- To do -
Restate word for word the lines of the data below, from the first through the one that has "Select 1M time range".

Saved data entries
# # # #

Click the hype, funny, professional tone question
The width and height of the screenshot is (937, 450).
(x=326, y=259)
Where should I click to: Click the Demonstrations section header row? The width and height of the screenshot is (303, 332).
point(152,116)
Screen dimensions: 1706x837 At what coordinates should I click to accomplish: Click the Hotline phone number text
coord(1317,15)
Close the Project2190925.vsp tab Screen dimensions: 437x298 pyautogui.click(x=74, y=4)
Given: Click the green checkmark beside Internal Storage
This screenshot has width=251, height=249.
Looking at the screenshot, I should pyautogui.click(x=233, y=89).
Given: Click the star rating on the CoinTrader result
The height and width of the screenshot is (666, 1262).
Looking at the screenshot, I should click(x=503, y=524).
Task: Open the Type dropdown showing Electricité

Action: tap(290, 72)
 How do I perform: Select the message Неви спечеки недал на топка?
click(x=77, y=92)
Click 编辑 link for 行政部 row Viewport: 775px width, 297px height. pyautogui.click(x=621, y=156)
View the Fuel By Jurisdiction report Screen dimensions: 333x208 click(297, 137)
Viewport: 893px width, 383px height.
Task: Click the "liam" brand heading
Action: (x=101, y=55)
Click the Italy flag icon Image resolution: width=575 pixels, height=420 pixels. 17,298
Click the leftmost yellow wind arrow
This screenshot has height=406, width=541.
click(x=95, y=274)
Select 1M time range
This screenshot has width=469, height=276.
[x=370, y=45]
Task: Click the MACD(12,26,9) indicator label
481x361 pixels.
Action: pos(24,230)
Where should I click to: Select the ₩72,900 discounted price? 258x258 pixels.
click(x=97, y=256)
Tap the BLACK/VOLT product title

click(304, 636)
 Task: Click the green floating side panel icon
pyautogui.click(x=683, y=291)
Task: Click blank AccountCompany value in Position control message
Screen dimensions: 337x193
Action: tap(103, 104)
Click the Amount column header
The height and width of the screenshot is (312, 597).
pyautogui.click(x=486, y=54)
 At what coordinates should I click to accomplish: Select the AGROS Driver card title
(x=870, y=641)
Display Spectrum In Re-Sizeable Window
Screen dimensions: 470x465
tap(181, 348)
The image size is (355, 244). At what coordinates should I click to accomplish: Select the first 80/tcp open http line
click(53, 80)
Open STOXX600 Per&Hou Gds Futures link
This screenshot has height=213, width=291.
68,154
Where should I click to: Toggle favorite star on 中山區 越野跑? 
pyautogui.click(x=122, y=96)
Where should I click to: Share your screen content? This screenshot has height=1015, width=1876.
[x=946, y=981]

# # # #

- Expected answer -
Click the hype, funny, professional tone question
The width and height of the screenshot is (937, 450).
(x=326, y=259)
Where should I click to: Click the Demonstrations section header row? The width and height of the screenshot is (303, 332).
point(152,116)
Screen dimensions: 1706x837 At what coordinates should I click to accomplish: Click the Hotline phone number text
coord(1317,15)
Close the Project2190925.vsp tab Screen dimensions: 437x298 pyautogui.click(x=74, y=4)
Given: Click the green checkmark beside Internal Storage
This screenshot has width=251, height=249.
Looking at the screenshot, I should pyautogui.click(x=233, y=89).
Given: Click the star rating on the CoinTrader result
The height and width of the screenshot is (666, 1262).
Looking at the screenshot, I should click(x=503, y=524).
Task: Open the Type dropdown showing Electricité

Action: tap(290, 72)
 How do I perform: Select the message Неви спечеки недал на топка?
click(x=77, y=92)
Click 编辑 link for 行政部 row Viewport: 775px width, 297px height. pyautogui.click(x=621, y=156)
View the Fuel By Jurisdiction report Screen dimensions: 333x208 click(297, 137)
Viewport: 893px width, 383px height.
Task: Click the "liam" brand heading
Action: (x=101, y=55)
Click the Italy flag icon Image resolution: width=575 pixels, height=420 pixels. 17,298
Click the leftmost yellow wind arrow
This screenshot has height=406, width=541.
click(x=95, y=274)
Select 1M time range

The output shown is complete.